Personal information
- Full name: Robert Reginald Rosburg
- Nickname: Rossie
- Born: October 21, 1926 San Francisco, California, U.S.
- Died: May 14, 2009 (aged 82) Palm Springs, California, U.S.
- Spouse: Eleanor
- Children: 3

Career
- College: Stanford University
- Turned professional: 1953
- Former tour: PGA Tour
- Professional wins: 10

Number of wins by tour
- PGA Tour: 6
- Other: 4

Best results in major championships (wins: 1)
- Masters Tournament: T4: 1955
- PGA Championship: Won: 1959
- U.S. Open: 2nd/T2: 1959, 1969
- The Open Championship: DNP

Achievements and awards
- Vardon Trophy: 1958

Signature

= Bob Rosburg =

American professional golfer (1926–2009)

Robert Reginald "Rossie" Rosburg (October 21, 1926 – May 14, 2009) was an American professional golfer who later became a sports color analyst for ABC television.

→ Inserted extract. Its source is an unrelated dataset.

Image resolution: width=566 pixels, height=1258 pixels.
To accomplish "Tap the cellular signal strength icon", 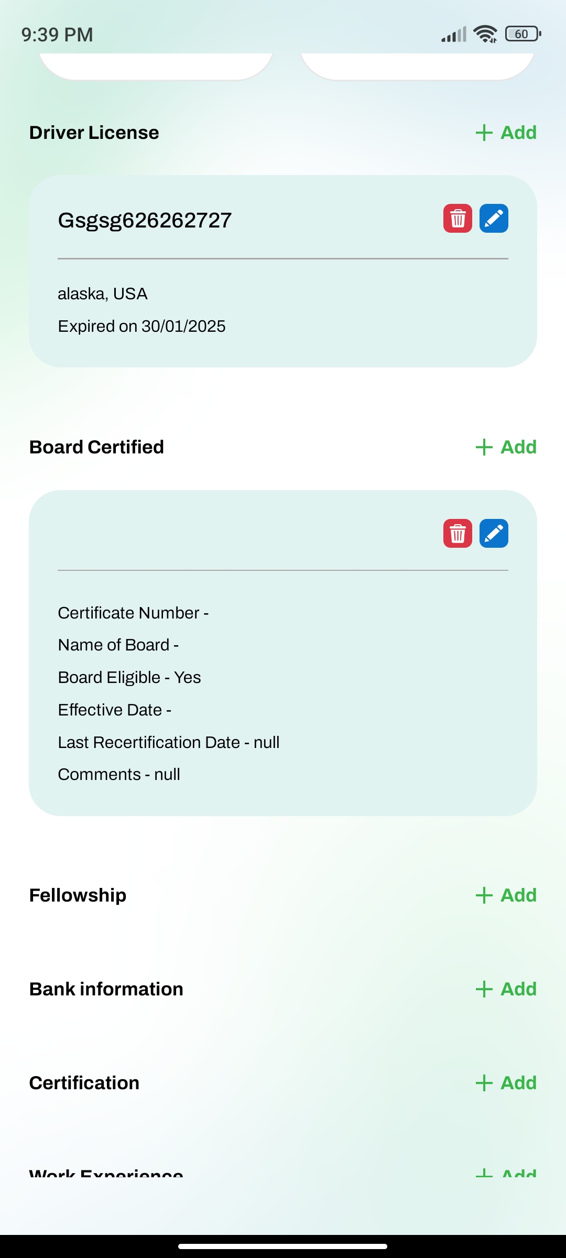I will click(x=454, y=35).
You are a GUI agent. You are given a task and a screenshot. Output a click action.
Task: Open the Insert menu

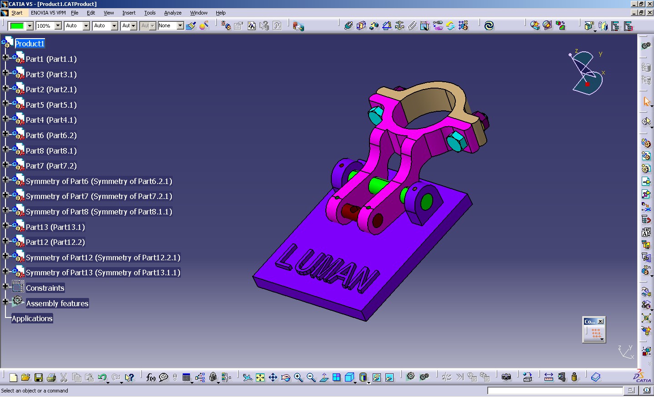pos(129,13)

==Early life and amateur career==
Rosburg was born in San Francisco, California. He played golf as a junior at the Olympic Club, and at the age of 12, he faced the then-retired baseball Hall of Famer, Ty Cobb, in the first flight of the club championship, and beat Cobb 7 and 6. Rosburg says Cobb was gracious in defeat and shook the young Rosburg's hand, but Cobb took so much kidding from the other Olympic Club members that for many years, Rosburg hardly ever saw Cobb back at the club.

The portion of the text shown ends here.